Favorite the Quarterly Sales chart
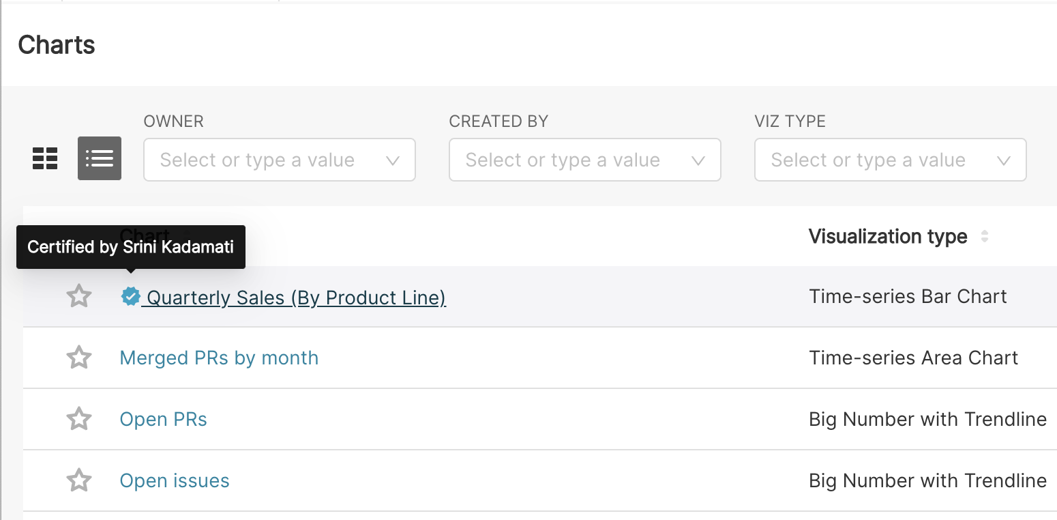(78, 296)
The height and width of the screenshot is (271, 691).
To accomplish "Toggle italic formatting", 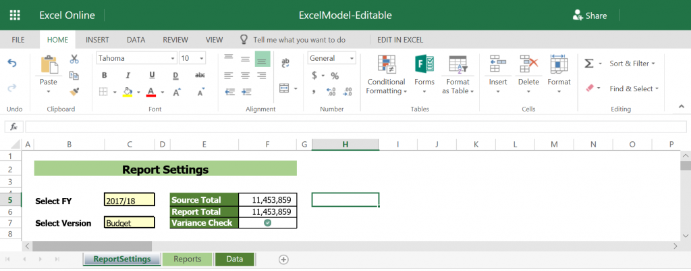I will click(128, 75).
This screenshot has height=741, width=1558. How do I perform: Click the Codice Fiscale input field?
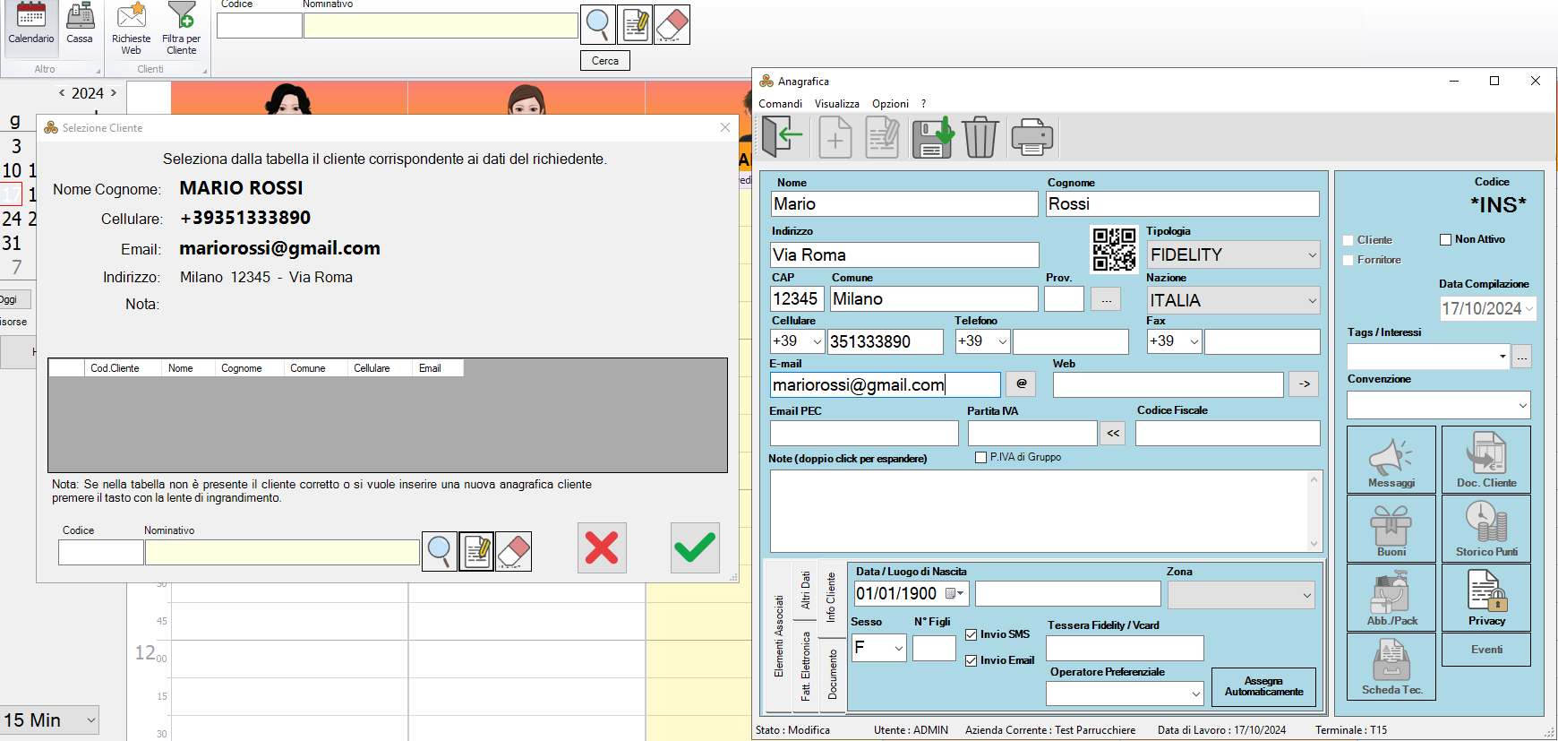tap(1227, 434)
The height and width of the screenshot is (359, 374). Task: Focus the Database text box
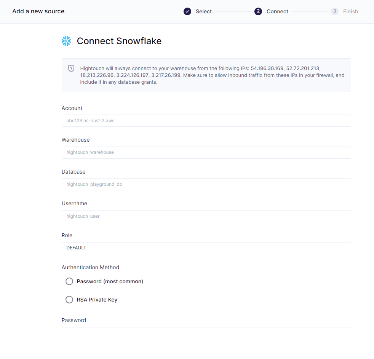coord(206,184)
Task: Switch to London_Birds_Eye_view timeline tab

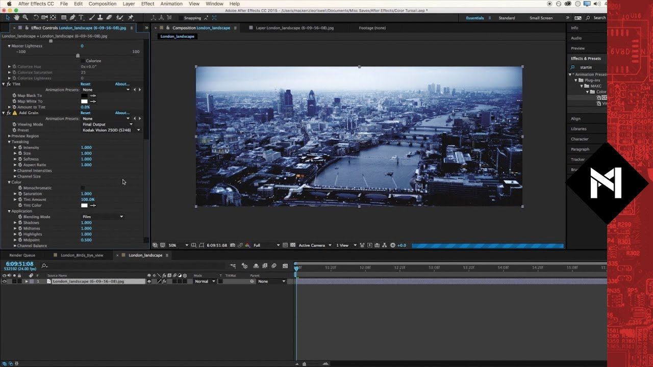Action: tap(82, 255)
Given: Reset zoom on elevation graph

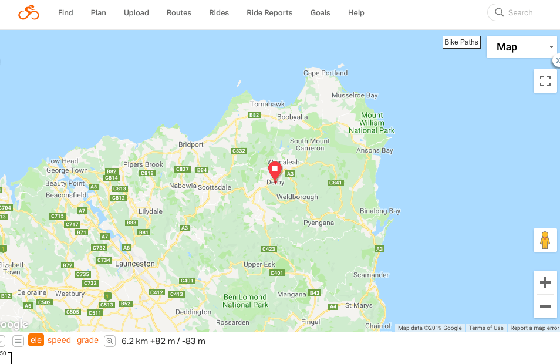Looking at the screenshot, I should (x=110, y=341).
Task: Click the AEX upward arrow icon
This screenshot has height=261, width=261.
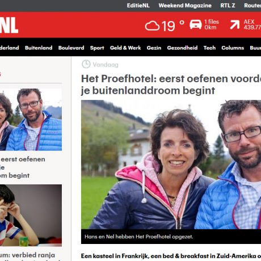Action: coord(235,24)
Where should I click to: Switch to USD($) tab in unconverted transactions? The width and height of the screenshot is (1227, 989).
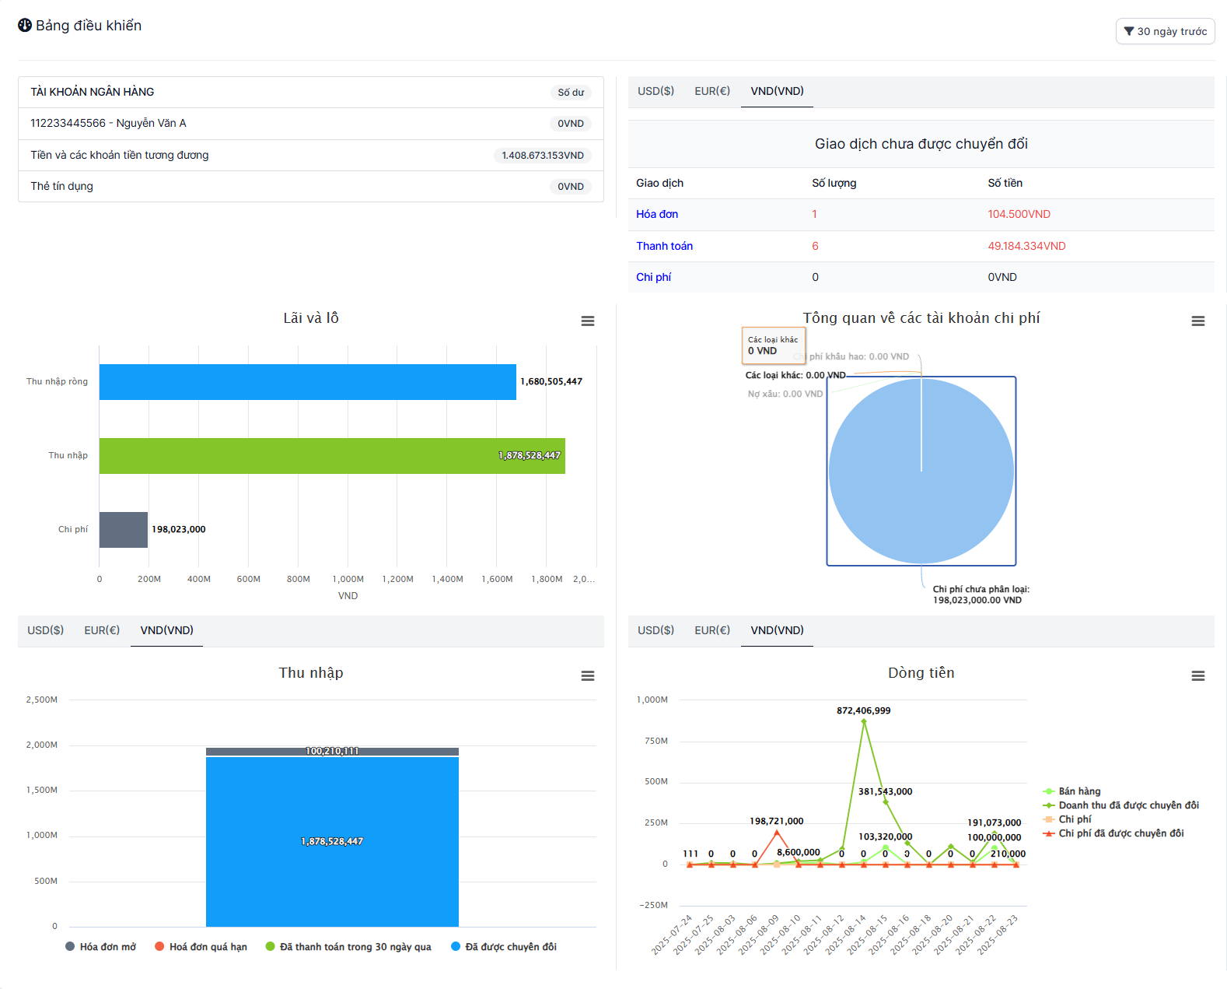click(655, 91)
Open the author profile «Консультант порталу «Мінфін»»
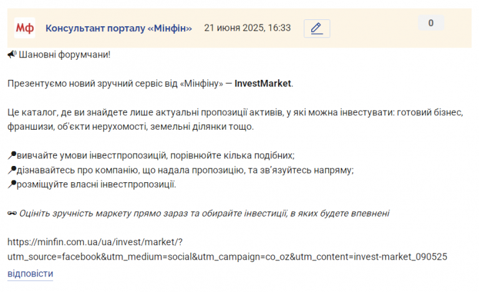The width and height of the screenshot is (479, 292). pyautogui.click(x=119, y=28)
•••••
### Brief:
In the records above, find the line that contains "Where should I". Retype it and every line after it, exactly, leaving out all pictures.

### Written response:
Where should I click to: Switch to USD($) tab in unconverted transactions? The width and height of the screenshot is (1227, 989).
click(655, 91)
Open the author profile «Консультант порталу «Мінфін»»
The width and height of the screenshot is (479, 292). pyautogui.click(x=119, y=28)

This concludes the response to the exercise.